Früher nutzte der Mensch die Tinte der Sepia als Farbstoff. Der Schulp wird heute noch als Kalklieferant und als Wetzstein für Käfigvögel eingesetzt. Tintenfische kommen in den meisten Meeren vor, Sepia zum Beispiel auch in der Nordsee und im Mittelmeer.

Die Sepia haben ausgezeichnete Linsenaugen, die ähnlich gut sehen können, wie die Augen der Wirbeltiere.
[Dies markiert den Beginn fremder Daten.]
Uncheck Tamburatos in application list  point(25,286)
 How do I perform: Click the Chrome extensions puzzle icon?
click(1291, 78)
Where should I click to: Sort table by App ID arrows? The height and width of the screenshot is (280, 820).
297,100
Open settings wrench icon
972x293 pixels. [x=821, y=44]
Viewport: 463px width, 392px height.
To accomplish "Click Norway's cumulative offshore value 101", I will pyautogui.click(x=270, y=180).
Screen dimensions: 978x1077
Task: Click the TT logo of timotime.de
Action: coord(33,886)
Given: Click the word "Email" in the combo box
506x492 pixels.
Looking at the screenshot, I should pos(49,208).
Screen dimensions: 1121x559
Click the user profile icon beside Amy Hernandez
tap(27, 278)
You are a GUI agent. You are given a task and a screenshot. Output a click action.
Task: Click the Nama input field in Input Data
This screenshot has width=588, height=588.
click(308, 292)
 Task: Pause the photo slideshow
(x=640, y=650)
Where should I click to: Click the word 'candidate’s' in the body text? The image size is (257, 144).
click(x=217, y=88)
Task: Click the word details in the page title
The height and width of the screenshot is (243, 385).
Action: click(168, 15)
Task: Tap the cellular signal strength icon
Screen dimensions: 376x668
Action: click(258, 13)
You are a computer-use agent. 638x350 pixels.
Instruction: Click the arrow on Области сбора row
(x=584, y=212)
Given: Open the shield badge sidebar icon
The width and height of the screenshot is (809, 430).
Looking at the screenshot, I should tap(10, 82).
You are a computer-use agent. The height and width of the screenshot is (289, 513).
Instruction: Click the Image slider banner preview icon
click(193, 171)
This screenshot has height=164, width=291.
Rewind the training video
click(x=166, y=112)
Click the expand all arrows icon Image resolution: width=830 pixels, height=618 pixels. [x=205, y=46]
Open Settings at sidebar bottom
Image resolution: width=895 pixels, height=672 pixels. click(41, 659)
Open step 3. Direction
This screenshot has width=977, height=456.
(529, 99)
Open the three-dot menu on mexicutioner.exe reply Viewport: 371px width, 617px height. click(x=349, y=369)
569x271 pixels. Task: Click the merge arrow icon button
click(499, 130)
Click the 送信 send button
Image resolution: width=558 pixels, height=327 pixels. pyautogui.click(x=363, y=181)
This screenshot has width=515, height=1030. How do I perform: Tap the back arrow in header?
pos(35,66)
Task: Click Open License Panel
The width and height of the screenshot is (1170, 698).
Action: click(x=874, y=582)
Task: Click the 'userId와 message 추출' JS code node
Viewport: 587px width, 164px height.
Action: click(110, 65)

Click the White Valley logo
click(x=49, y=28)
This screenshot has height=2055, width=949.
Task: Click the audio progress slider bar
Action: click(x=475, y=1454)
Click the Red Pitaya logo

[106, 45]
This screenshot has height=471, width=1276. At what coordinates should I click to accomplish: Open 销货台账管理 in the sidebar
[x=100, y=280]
Ähnlich wie die anderen Tintenfische kann Sepia ihre Farbe verändern, um sich zu tarnen, oder anderen Tintenfischen ihre Stimmung darzustellen. Dazu verändert sie durch Muskelkraft Farbzellen in ihrer Haut.

Sepien sind unter den von Menschen am meisten genutzten Kopffüßern. Während der schon erwähnte Schulp als Wetzstein oder Calciumquelle für Käfigvögel dient, wurde die Tinte der Sepia früher in verdünnter Form als braune Farbe beim Malen verwendet. Bekannt sind auch die „sepia-braunen” Fotografien aus der Frühzeit der Fotografie.

Heute wird die Tinte der Sepia außer in der Kosmetikindustrie vor allem als Lebensmittel eingesetzt. Die dunkle Farbe der Spaghetti „Sepia” rührt von beigemengter Sepiatinte her. Die Hauptnutzung der Sepia findet aber durch die Fischerei statt — Sepien werden als Delikatessen geschätzt und kommerziell gefischt oder mit Lanzen aufgespießt.